Get Incorporated and Situated
So by now, you are on your way with a business plan in hand and newfound free time to start your company. The next step is to hire a lawyer and other professionals because in order to operate properly there is a tremendous volume of documents to be processed properly and on time. This unavoidable bureaucracy could easily paralyze any business.
It is critical to have a great lawyer who will expedite your paperwork and bail you out of some of the complexities in business. At first, you may find that hiring outside counsel hourly is too expensive for your small business. In this case, you should try to have a multidisciplined lawyer, a generalist with a business edge, directly on your team. This person can perform many management and legal functions and serve as “General Counsel,” if she is qualified.
In our experience, we have found that over a long period, an early employees’ stock in a successful company will become worth much more than their hourly wages. With this in mind, the lawyer on your team could get paid predominantly with incentive pay like stock options and therein agree to accept lower nominal wages, which would help finance the company by not draining the bank account in the early years. You could apply this same incentive-heavy recruitment strategy when hiring an accountant or other professionals that you may require.
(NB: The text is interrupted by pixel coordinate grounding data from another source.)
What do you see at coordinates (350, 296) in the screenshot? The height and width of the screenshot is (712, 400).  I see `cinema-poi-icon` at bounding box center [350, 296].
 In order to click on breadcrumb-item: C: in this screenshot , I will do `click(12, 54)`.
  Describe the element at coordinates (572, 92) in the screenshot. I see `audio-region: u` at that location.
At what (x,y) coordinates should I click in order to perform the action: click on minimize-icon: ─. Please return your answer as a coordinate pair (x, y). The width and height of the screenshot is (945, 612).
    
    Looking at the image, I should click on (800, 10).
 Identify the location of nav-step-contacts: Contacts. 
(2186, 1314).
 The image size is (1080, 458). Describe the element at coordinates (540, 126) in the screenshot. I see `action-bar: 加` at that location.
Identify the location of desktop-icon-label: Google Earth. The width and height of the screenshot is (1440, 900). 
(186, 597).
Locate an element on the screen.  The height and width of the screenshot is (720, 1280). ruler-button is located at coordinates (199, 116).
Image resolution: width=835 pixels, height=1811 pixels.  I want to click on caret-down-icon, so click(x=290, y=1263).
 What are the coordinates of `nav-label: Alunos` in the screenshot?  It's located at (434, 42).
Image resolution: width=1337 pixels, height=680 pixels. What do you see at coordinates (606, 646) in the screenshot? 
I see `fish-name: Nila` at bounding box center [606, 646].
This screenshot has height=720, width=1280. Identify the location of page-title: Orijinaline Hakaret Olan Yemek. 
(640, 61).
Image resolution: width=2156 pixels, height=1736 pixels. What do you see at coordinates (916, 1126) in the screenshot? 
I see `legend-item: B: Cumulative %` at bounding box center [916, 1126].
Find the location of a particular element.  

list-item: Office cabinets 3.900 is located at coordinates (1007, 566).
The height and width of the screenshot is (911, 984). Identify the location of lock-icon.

Furthermore, you can attempt to help defray other ordinary cash expenses for any vendor or partner by offering any of a wide variety of incentives that directly correlate with your own success. Having an aggressive lawyer and other professionals aligned with your financial best interests cannot hurt you, unless you overpay. You should interview a number of professional vendors and choose the ones you favor. From that short list, determine if any of them are interested in your alternate payment arrangement. Certainly, the more past successes you’ve had, the more likely they are to bite.